La ilusión escénica es la presencia viviente del actor.

El decorado de este acto, tal como nos es presentado en cualquier escenario del mundo, difícilmente cumplirá nuestras condiciones. Tendremos que simplificarlo mucho, renunciar a iluminar las telas pintadas como lo exigirían, renovar casi completamente el arreglo del suelo, y, sobre todo, contar para la iluminación con aparatos eléctricos instalados con generosidad y graduados con gran minuciosidad. Las candilejas —ese monstruo asombroso— prácticamente no tendrán empleo. Añadamos que la mayor parte de este trabajo de recomposición se hará con los personajes y no podrá ser fijado definitivamente sin varios ensayos con la orquesta (condiciones sine qua non, que actualmente parecen exorbitantes y que sin embargo son elementales).

Una tentativa de este tipo sólo puede enseñarnos el camino a seguir para transformar nuestra puesta en escena rígida y convencional en un material artístico, vigente, ágil y capaz de realizar cualquier visión dramática. Quedaremos incluso sorprendidos por haber descuidado tanto tiempo una rama tan importante del arte y por haberla abandonado —como si fuera indigna de merecer directamente nuestra atención— a gentes que no son artistas. Nuestro sentimiento estético está todavía positivamente anestesiado en lo que tiene que ver con la puesta en escena; aquel que tolera en su casa sólo un objeta que sea del gusto más exquisito, considera natural comprar una entrada costosa a una sala ya fea y construida en contra del buen sentido, para asistir durante horas a un espectáculo comparado con el cual las cromolitografías de un mercader son obras delicadas.

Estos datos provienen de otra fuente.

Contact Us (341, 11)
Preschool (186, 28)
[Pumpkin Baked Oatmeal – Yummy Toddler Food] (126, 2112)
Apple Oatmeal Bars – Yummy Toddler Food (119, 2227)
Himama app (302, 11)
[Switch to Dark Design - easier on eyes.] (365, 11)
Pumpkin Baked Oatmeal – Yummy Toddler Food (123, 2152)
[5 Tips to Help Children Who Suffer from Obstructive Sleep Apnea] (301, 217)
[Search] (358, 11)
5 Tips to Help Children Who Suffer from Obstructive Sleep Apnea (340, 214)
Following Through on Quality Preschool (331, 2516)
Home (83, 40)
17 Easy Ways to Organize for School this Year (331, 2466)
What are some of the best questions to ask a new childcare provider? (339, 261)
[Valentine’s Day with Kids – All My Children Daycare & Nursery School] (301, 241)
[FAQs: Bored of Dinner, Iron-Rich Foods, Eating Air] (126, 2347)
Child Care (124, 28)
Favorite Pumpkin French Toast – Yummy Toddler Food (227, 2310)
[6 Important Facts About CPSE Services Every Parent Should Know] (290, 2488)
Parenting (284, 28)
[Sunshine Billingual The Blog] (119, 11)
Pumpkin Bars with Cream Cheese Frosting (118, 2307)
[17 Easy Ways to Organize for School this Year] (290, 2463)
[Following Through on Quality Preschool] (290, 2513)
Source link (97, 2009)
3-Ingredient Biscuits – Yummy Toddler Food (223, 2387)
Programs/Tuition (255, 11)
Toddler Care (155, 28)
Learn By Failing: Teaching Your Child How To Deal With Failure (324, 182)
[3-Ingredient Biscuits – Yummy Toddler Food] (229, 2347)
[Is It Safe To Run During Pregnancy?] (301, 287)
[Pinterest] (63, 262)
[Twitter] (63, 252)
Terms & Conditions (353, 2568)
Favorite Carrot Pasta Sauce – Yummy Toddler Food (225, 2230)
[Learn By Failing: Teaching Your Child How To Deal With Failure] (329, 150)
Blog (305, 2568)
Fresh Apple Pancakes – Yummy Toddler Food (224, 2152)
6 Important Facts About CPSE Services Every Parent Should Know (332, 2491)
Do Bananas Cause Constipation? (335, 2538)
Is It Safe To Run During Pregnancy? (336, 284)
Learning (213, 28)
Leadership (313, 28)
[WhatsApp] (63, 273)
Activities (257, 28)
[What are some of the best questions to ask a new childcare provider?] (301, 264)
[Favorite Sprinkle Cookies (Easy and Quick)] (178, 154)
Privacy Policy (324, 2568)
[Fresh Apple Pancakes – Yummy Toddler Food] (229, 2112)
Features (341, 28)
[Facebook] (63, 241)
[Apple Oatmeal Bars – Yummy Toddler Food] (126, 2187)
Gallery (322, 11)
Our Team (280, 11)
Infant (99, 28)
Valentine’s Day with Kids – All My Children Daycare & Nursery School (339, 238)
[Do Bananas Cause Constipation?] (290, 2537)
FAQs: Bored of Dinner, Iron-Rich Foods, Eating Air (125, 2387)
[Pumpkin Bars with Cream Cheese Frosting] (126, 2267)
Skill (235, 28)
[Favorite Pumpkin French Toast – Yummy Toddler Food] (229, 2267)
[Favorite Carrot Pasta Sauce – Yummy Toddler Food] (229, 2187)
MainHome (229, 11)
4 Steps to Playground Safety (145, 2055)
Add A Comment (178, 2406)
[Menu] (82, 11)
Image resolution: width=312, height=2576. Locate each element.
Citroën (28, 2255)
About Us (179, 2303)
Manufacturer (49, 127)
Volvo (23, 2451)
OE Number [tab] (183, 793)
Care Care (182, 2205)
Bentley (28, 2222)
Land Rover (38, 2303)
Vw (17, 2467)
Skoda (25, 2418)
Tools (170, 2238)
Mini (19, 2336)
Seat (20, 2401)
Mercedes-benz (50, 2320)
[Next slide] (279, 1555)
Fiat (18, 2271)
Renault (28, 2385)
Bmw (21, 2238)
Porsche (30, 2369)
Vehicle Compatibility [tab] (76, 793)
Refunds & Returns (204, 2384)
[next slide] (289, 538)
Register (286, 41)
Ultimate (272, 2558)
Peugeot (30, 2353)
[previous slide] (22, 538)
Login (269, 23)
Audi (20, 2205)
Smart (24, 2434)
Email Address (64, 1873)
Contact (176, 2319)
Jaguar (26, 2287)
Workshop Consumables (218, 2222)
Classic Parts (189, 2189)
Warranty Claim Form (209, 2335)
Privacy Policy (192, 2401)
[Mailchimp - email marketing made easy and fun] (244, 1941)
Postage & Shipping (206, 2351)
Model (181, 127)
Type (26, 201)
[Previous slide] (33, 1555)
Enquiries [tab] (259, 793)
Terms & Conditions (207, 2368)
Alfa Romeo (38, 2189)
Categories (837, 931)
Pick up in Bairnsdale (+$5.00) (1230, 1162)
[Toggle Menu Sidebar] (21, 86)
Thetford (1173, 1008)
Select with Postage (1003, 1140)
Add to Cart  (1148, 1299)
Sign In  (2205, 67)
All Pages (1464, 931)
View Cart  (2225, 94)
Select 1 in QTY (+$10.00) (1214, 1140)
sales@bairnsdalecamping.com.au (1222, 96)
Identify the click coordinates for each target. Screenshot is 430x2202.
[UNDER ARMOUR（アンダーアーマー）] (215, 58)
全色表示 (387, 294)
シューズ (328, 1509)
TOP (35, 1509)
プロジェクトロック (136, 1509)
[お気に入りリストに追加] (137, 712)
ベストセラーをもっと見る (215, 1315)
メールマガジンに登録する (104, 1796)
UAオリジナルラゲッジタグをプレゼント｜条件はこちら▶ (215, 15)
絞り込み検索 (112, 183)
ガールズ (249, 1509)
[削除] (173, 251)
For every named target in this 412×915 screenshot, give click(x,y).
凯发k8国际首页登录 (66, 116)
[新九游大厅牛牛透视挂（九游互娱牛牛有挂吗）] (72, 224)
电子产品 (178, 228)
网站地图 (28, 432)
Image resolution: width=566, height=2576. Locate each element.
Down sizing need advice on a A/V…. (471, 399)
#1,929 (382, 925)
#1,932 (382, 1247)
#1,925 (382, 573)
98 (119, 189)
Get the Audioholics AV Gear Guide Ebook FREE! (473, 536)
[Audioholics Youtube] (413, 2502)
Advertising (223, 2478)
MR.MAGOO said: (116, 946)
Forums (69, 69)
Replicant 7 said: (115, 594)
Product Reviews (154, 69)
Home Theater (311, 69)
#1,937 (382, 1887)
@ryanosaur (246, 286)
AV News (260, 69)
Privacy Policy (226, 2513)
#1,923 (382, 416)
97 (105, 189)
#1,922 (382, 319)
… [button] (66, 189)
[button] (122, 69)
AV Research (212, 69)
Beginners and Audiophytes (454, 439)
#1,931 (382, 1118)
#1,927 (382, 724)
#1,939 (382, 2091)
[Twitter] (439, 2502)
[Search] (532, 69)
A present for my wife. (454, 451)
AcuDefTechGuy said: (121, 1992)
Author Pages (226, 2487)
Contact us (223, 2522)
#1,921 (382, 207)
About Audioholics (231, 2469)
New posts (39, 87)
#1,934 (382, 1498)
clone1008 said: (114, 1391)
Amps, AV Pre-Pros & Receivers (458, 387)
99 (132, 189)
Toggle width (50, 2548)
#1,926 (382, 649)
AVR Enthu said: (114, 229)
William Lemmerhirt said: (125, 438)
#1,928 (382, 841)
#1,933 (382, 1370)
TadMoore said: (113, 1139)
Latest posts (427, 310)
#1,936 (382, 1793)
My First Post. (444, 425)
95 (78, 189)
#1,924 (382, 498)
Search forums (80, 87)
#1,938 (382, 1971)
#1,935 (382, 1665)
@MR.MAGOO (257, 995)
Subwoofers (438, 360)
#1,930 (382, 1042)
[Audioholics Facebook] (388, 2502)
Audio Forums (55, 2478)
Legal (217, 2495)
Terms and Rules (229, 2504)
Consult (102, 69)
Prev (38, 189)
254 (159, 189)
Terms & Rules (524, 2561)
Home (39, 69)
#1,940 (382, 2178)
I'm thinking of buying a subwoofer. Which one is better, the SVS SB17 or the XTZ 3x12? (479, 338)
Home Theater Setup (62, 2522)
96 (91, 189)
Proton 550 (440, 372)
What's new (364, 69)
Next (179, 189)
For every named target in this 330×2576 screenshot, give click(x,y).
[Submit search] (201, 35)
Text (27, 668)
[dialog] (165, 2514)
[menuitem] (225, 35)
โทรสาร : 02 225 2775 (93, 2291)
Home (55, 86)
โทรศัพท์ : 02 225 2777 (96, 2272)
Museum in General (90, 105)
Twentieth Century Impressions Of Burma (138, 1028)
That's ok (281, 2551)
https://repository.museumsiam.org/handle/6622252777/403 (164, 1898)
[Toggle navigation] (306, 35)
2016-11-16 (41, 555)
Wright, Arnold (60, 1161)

Como otros procedimientos del arte, el procedimiento de la puesta en escena se basa en las formas, la luz, los colores; ahora bien, estos tres elementos están en nuestro poder y podemos, por consiguiente, disponer de ellos en el teatro, como en otro lado, de una manera que sea artística. Hasta ahora se ha creído que la puesta en escena debía alcanzar el mayor grado de ilusión, pero es ese principio (antiestético si lo hay) el que nos ha condenado a la inmovilidad. Me he esforzado por demostrar en estas páginas que el arte escénico debe estar fundado en la única realidad digna del teatro: el cuerpo humano. Hemos visto las consecuencias primeras y elementales de esa reforma.

El tema es difícil y complejo, sobre todo a causa de los malentendidos que lo rodean y de la forma en que nos hemos habituado a los espectáculos modernos. Convendría, para asentar la convicción, ir mucho más lejos en el desarrollo de la idea: habría que hablar de la nueva tarea que corresponde al actor, de la influencia que ejercerá en el autor dramático un material escénico ágil y artístico, del poder estilizador que tiene en el espectáculo, de las modificaciones que habría que introducir en la construcción de la escena y de la sala, etc. Me es imposible hacerlo aquí, pero quizá el lector haya encontrado en mi deseo estético algo que ya intuía, en cuyo caso le será fácil continuar este trabajo por sus propios medios.


Appia, Adolph. Fragmento de “Hacia una nueva puesta en escena”, La obra de arte viviente, 1921, colección de ensayos y artículos publicado en alemán. Reproducido en: Antei, Giorgio, editor, Las rutas del teatro, Centro Editorial Universidad Nacional de Colombia, Bogotá, 1989.